══ DATENAUSZUG ══
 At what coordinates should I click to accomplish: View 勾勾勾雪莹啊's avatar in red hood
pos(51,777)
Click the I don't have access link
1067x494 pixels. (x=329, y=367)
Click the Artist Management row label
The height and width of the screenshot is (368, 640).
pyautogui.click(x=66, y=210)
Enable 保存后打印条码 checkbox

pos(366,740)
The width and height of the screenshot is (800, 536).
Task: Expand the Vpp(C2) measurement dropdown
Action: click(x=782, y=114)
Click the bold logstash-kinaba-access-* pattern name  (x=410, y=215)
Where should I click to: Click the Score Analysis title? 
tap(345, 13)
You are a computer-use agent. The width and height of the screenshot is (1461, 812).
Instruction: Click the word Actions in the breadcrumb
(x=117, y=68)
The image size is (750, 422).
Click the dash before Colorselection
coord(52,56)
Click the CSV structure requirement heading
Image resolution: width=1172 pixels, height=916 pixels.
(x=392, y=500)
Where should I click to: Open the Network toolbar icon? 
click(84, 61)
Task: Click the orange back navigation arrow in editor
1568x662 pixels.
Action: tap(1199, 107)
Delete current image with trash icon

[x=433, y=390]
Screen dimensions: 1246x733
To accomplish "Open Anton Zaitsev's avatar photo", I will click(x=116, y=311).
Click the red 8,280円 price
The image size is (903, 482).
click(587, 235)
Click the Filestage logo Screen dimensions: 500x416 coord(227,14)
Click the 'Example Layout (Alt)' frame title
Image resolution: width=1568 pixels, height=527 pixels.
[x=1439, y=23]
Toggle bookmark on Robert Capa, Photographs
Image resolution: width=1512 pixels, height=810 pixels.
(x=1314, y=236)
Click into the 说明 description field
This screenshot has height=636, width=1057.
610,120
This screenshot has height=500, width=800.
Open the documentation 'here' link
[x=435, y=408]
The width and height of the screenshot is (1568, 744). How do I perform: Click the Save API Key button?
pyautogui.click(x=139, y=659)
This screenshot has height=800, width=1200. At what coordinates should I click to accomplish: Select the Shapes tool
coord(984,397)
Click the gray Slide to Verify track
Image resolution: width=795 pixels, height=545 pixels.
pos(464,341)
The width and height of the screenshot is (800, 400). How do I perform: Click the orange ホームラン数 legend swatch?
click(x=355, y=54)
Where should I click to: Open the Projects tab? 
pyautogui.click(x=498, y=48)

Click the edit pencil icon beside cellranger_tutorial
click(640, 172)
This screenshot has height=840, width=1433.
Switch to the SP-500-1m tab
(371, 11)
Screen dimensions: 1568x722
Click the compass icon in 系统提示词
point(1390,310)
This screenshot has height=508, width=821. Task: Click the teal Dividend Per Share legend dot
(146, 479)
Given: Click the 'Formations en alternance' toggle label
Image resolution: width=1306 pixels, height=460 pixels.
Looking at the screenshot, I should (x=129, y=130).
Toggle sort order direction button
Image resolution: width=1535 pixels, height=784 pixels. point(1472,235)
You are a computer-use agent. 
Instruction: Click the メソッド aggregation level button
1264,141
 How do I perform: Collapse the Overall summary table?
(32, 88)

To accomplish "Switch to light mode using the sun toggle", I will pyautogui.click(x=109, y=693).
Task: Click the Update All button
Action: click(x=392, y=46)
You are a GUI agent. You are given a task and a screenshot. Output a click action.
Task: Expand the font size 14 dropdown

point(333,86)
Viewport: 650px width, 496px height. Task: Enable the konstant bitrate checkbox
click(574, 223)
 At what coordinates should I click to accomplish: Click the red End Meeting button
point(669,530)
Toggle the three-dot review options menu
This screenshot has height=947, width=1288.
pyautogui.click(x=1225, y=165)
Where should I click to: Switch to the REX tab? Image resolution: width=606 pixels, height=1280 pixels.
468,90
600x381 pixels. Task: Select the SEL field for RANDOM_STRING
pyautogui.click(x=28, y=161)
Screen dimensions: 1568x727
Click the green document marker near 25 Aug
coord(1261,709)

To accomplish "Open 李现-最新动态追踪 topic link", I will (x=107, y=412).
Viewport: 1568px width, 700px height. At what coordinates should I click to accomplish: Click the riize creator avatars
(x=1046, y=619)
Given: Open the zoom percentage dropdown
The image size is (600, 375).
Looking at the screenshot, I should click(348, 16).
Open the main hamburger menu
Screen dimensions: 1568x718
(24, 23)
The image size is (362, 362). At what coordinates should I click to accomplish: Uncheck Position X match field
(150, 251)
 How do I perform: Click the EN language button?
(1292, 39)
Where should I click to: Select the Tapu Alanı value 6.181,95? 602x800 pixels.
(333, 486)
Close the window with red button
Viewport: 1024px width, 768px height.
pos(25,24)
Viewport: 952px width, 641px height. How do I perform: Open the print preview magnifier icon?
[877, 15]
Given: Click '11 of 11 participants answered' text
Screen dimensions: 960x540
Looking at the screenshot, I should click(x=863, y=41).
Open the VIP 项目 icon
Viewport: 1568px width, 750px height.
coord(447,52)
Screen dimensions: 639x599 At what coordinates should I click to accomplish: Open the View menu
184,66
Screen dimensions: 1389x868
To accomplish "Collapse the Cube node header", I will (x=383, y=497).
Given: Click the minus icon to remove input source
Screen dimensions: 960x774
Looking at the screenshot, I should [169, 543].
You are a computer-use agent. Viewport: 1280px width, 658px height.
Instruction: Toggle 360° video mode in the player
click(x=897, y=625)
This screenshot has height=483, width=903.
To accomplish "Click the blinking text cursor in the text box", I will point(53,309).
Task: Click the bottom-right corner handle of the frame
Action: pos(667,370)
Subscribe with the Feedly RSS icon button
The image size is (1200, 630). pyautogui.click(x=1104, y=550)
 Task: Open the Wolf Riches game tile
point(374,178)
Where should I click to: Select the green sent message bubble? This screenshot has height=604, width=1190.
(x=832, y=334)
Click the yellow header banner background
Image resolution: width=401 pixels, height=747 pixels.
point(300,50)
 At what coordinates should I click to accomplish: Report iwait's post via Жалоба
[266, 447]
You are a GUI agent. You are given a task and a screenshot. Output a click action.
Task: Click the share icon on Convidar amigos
═══
AUFGABENDETAILS:
Gib alles von der Zeile mit „Viewport: 952px width, 641px“ bis hinunter zum Ende der Einträge wortgetreu aus, beide Enden eingeschlossen.

VOLLSTÄNDIGE ANTWORT:
Viewport: 952px width, 641px height. How do I perform: Open the print preview magnifier icon?
[877, 15]
Given: Click '11 of 11 participants answered' text
Screen dimensions: 960x540
Looking at the screenshot, I should click(x=863, y=41).
Open the VIP 项目 icon
Viewport: 1568px width, 750px height.
coord(447,52)
Screen dimensions: 639x599 At what coordinates should I click to accomplish: Open the View menu
184,66
Screen dimensions: 1389x868
To accomplish "Collapse the Cube node header", I will (x=383, y=497).
Given: Click the minus icon to remove input source
Screen dimensions: 960x774
Looking at the screenshot, I should [169, 543].
You are a computer-use agent. Viewport: 1280px width, 658px height.
Instruction: Toggle 360° video mode in the player
click(x=897, y=625)
This screenshot has height=483, width=903.
To accomplish "Click the blinking text cursor in the text box", I will point(53,309).
Task: Click the bottom-right corner handle of the frame
Action: pos(667,370)
Subscribe with the Feedly RSS icon button
The image size is (1200, 630). pyautogui.click(x=1104, y=550)
 Task: Open the Wolf Riches game tile
point(374,178)
Where should I click to: Select the green sent message bubble? This screenshot has height=604, width=1190.
(x=832, y=334)
Click the yellow header banner background
Image resolution: width=401 pixels, height=747 pixels.
point(300,50)
 At what coordinates should I click to accomplish: Report iwait's post via Жалоба
[266, 447]
You are a GUI agent. You are given a task and a screenshot. Output a click action.
Task: Click the share icon on Convidar amigos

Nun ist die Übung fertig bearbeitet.